Per me è stata una boccata d’aria nella fatica dello studio universitario. In questi incontri ho potuto stare con coetanei, parlare, condividere tematiche e riflettere insieme. Una boccata di sapienza. Ho fatto esperienza di comunione nella ricerca della verità autentica, del formarsi non per la gloria di sapere, ma per poter dare un contributo attivo e aiutarsi a crescere. Tu fai parte di Via Pacis: che cosa hai trovato di diverso in FUCI?

In Via Pacis i momenti di formazione sono saltuari, al primo posto c’è la preghiera. Gli incontri di insegnamento sono spesso inseriti in altri incontri, sono un pezzettino di qualcosa di più grande. In FUCI l’attenzione è focalizzata sulla formazione e sull’approfondimento di tematiche di attualità. Inoltre, la FUCI è una realtà universitaria: siamo tutti ragazzi e questo mi piace molto, perché gestiamo la formazione e la condivisione tra di noi. Siamo tutti studenti, quindi ci sono sia i momenti ludici, sia i momenti di condivisione di pensieri ed opinioni per far crescere noi stessi e gli altri. Quali aspetti ti hanno particolarmente aiutato?
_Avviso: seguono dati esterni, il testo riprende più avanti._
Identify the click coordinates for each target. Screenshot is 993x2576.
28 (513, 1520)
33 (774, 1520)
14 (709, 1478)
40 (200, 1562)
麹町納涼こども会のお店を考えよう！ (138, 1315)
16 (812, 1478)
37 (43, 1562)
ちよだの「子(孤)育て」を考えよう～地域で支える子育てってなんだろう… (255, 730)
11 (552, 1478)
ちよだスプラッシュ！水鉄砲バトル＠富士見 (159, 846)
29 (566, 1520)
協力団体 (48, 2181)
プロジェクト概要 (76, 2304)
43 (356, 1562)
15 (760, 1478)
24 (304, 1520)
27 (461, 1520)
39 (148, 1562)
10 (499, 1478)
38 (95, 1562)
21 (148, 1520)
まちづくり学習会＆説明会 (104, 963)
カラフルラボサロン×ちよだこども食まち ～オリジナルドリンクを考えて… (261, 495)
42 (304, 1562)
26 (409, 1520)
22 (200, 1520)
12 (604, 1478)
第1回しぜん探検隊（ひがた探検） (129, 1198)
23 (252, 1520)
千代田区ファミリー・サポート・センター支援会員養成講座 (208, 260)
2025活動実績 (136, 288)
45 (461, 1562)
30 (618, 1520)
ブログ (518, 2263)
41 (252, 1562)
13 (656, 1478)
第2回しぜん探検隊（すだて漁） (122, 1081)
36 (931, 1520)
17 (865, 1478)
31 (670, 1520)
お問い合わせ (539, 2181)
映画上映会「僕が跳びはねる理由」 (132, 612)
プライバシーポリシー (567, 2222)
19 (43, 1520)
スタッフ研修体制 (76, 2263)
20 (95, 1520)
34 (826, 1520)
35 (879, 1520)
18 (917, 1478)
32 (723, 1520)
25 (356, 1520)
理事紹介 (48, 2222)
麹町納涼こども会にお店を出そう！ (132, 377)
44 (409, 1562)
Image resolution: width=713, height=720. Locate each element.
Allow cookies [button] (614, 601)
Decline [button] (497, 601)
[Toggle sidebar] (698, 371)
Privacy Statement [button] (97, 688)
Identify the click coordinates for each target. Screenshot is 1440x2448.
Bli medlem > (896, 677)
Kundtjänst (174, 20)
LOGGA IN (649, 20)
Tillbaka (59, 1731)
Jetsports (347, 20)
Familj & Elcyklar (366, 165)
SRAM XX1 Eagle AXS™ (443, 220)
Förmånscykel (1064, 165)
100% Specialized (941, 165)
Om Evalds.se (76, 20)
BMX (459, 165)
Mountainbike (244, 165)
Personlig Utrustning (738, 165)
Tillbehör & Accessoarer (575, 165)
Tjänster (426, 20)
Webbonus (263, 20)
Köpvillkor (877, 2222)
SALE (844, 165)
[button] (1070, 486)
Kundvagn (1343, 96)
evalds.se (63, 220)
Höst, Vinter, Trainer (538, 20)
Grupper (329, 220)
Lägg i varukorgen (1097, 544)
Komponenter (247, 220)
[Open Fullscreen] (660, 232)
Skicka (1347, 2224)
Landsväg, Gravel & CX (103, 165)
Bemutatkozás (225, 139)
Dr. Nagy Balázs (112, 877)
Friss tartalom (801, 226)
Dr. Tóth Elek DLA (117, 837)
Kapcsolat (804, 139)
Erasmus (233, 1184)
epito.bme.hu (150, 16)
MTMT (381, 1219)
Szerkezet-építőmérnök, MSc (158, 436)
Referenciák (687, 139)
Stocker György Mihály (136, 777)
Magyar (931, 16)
La possibilità di esprimermi in un dialogo rispettando le idee altrui, senza dover convincere della mia ragione: io ho la mia idea e ascolto la tua e vediamo se si può trovare un punto d’accordo. Ho capito l’importanza dell’ascolto reciproco: parlando mi rendo conto di cosa penso, e ascoltando gli altri completo il pensiero. Il clima che si respira è sempre molto rispettoso: ognuno vede le cose a suo modo, ma nessuno pretende di avere ragione. C’è molta libertà di dire quello che pensi senza sentirti giudicato. Le tematiche trattate, poi, mi hanno aiutato a riflettere e capire cosa significa essere cristiani nel mondo, non solo all’interno della Chiesa. A chi e per cosa consiglieresti un’esperienza simile?

A tutti gli studenti universitari, perché permette, all’interno di una relazione di amicizia e rispetto, di creare una forma mentis aperta e predisposta all’ascolto di idee diverse dalla propria.